Katarska telewizja Al-Dżazira ogłosiła, że zwolni ok. 500 pracowników, czyli ponad 10 proc. personelu. Według agencji Reutera decyzja ta odzwierciedla presję finansową, jaką na niewielkie państwo Zatoki Perskiej wywierają niskie ceny gazu i ropy.
Dziennikarz Al-Dżaziry przy pracy [zdj. archiwalne] /EPA/YAHYA ARHAB /PAP/EPA

Al-Dżazira, która jest kontrolowana przez katarską rodzinę królewską, podała w komunikacie, że zwolnienia dotyczą przede wszystkim osób pracujących w siedzibie telewizji, w stolicy kraju Ad-Dausze.

P.o. dyrektora generalnego Al-Dżaziry Mostefa Souag zapewnił, że celem zwolnień jest "optymalizacja zatrudnienia" i że działania te są konieczne, by "w świetle wielkich zmian zachodzących na światowym rynku mediów" kanał mógł utrzymać swą pozycję lidera w branży. Inny przedstawiciel telewizji poinformował, że większość zwolnień nie dotyczy dziennikarzy.

Decyzję podano do wiadomości dwa miesiące po ogłoszeniu, że zamknięty zostanie kanał Al-Dżazira America, który zadebiutował w Stanach Zjednoczonych w sierpniu 2013 roku. Wiązało się to ze zwolnieniem ok. 700 osób.
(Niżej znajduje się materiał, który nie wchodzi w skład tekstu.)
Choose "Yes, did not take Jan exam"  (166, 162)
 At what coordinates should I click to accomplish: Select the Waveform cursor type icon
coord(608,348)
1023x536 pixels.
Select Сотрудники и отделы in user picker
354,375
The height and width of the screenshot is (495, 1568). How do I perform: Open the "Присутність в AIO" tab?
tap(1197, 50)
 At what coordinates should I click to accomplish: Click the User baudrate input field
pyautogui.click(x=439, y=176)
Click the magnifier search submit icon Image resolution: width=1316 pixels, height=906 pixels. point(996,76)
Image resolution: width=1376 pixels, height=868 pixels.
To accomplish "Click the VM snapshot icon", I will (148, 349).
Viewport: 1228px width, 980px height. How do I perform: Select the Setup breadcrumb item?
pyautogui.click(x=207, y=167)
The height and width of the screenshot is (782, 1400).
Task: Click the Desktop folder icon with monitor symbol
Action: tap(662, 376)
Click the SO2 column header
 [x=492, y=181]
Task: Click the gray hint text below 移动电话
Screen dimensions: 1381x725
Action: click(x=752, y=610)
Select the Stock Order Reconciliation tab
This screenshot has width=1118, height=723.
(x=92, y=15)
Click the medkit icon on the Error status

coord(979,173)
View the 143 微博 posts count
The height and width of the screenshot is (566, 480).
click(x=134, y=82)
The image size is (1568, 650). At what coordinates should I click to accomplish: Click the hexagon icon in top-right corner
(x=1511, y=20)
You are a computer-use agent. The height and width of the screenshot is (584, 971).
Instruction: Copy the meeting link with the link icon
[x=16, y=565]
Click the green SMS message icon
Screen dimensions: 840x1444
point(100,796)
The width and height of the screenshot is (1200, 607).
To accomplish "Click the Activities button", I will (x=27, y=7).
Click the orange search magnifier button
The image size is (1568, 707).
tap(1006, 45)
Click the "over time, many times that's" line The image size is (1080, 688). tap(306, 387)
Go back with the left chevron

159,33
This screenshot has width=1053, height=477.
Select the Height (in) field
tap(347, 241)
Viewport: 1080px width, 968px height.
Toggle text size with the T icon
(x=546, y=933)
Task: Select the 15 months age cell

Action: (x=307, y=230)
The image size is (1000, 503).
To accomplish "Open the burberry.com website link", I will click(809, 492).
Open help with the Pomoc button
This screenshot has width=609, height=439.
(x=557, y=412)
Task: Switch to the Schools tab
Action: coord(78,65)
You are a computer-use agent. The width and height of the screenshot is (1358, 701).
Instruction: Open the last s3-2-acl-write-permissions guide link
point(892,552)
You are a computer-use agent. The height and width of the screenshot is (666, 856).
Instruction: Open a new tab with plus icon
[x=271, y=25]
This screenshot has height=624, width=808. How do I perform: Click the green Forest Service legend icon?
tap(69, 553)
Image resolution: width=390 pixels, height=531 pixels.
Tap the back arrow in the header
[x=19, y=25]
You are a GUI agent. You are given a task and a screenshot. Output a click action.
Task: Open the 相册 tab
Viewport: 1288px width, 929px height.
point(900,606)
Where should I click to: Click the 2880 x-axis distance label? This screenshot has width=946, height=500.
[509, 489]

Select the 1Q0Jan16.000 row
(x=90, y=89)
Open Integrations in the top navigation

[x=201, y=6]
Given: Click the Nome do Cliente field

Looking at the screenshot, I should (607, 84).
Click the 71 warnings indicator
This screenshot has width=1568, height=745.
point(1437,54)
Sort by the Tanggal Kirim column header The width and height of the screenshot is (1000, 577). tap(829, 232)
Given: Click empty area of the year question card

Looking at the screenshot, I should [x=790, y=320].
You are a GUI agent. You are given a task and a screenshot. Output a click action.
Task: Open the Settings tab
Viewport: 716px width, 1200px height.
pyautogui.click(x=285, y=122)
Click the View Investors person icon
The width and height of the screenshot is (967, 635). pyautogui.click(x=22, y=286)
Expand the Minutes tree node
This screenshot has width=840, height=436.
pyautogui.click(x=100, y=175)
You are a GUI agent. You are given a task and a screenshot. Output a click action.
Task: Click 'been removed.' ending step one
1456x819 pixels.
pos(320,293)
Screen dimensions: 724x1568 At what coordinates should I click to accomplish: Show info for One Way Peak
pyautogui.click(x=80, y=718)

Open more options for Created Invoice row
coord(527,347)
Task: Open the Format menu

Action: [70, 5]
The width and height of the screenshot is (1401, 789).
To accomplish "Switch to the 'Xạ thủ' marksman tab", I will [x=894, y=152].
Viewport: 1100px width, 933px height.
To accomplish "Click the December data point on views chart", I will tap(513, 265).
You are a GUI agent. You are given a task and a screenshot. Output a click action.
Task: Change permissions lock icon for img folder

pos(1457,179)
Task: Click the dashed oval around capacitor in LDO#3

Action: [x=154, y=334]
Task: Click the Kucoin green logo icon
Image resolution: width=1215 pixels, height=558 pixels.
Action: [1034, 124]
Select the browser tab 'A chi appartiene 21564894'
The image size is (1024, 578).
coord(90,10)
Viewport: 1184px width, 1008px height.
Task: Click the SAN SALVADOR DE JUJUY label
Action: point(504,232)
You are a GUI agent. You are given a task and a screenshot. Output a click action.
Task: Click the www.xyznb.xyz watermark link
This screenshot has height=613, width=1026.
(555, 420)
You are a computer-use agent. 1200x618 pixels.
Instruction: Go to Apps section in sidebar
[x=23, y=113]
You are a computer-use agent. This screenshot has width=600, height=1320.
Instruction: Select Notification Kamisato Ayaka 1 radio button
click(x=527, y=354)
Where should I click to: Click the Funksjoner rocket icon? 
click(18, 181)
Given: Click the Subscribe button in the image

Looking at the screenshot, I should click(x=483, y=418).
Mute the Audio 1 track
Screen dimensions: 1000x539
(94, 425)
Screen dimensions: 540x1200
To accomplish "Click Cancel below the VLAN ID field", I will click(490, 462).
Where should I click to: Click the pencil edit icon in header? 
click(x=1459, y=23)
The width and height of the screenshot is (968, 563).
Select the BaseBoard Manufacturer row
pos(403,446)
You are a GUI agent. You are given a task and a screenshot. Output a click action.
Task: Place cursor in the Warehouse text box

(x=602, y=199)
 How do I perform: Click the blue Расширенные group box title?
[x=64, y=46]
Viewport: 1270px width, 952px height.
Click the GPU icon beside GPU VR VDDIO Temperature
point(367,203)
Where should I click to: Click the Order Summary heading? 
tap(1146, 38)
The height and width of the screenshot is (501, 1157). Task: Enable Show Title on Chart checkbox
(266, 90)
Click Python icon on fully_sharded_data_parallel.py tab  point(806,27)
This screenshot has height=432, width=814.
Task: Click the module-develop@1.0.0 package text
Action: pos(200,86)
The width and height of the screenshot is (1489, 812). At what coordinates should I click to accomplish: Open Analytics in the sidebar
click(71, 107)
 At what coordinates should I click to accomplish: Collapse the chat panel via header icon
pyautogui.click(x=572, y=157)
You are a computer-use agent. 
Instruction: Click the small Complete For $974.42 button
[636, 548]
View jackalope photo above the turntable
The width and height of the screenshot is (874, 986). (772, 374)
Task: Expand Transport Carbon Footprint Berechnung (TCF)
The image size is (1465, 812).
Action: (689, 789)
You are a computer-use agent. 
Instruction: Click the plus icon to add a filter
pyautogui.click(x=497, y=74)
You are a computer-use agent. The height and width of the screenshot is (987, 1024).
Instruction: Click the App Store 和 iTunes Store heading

Al-Dżazira zatrudniała dotychczas ok. 4,5 tys. ludzi na całym świecie. Zwolnienia następują w czasie, gdy Katar, ważny producent gazu i ropy naftowej, stoi w obliczu spadku światowych cen tych surowców. W 2016 roku Katar spodziewa się pierwszego od 15 lat deficytu budżetowego.

Telewizja Al-Dżazira została utworzona 20 lat temu, gdy Katar usiłował przekuć swą siłę gospodarczą na wpływy polityczne. Stacja zdobyła miliony widzów w świecie arabskim, oferując m.in. nieocenzurowane debaty, których brakowało w innych lokalnych mediach.